Tiny TTM data loggers (Remonsys Limited, Witney, UK) were programmed to take temperature readings at two-hour intervals.

Uniject devices

Standard 0.5-ml Uniject prefill injection devices (BD Pharmaceutical System, Franklin Lakes, NJ, USA) were filled with recombinant hepatitis B vaccine through standard filling procedures by PT Bio Farma (Bandung, Indonesia).

Vaccine vial monitors

Type VVM30 vaccine vial monitors (LifeLines Technology, Morris Plains, NJ, USA) were shipped to PT Bio Farma and applied to Uniject pouches just before shipment to the provinces.
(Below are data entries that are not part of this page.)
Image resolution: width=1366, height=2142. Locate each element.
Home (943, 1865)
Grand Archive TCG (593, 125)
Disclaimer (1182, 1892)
The vaccine vial monitors underwent standard quality assurance procedures before they were attached to the Uniject pouches.

Freeze indicators

Freeze Watch (0 °C freeze) indicators (3M, St. Paul, Minnesota, USA) were included in each shipment.


The study monitored existing cold-chain equipment commonly used in the Indonesian cold chain. Ice-lined refrigerators were used in district storage. Refrigerators in health centers were a combination of chest-type absorption refrigerators that operated on electrical power, chest-type compression refrigerators, and domestic refrigerators.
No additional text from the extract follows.